**Records to process**
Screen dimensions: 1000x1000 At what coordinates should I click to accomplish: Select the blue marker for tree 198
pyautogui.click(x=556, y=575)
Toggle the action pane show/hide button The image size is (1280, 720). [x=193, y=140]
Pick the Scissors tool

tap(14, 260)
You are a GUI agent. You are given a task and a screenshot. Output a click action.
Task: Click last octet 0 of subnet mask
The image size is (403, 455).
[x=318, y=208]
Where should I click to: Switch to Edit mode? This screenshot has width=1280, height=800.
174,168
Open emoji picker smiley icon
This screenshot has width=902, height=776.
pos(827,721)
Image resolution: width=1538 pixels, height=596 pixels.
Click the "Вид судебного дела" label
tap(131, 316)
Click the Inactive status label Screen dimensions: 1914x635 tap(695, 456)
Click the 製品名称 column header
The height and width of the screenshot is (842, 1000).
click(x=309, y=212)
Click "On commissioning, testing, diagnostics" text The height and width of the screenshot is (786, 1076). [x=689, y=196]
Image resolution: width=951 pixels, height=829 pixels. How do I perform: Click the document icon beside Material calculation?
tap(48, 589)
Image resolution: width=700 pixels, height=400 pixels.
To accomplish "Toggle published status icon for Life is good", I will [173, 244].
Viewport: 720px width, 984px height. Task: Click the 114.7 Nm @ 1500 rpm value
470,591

**Assignment**
Please write out each line of the listing above exactly.

**Written response**
Screen dimensions: 1000x1000 At what coordinates should I click to accomplish: Select the blue marker for tree 198
pyautogui.click(x=556, y=575)
Toggle the action pane show/hide button The image size is (1280, 720). [x=193, y=140]
Pick the Scissors tool

tap(14, 260)
You are a GUI agent. You are given a task and a screenshot. Output a click action.
Task: Click last octet 0 of subnet mask
The image size is (403, 455).
[x=318, y=208]
Where should I click to: Switch to Edit mode? This screenshot has width=1280, height=800.
174,168
Open emoji picker smiley icon
This screenshot has width=902, height=776.
pos(827,721)
Image resolution: width=1538 pixels, height=596 pixels.
Click the "Вид судебного дела" label
tap(131, 316)
Click the Inactive status label Screen dimensions: 1914x635 tap(695, 456)
Click the 製品名称 column header
The height and width of the screenshot is (842, 1000).
click(x=309, y=212)
Click "On commissioning, testing, diagnostics" text The height and width of the screenshot is (786, 1076). [x=689, y=196]
Image resolution: width=951 pixels, height=829 pixels. How do I perform: Click the document icon beside Material calculation?
tap(48, 589)
Image resolution: width=700 pixels, height=400 pixels.
To accomplish "Toggle published status icon for Life is good", I will [173, 244].
Viewport: 720px width, 984px height. Task: Click the 114.7 Nm @ 1500 rpm value
470,591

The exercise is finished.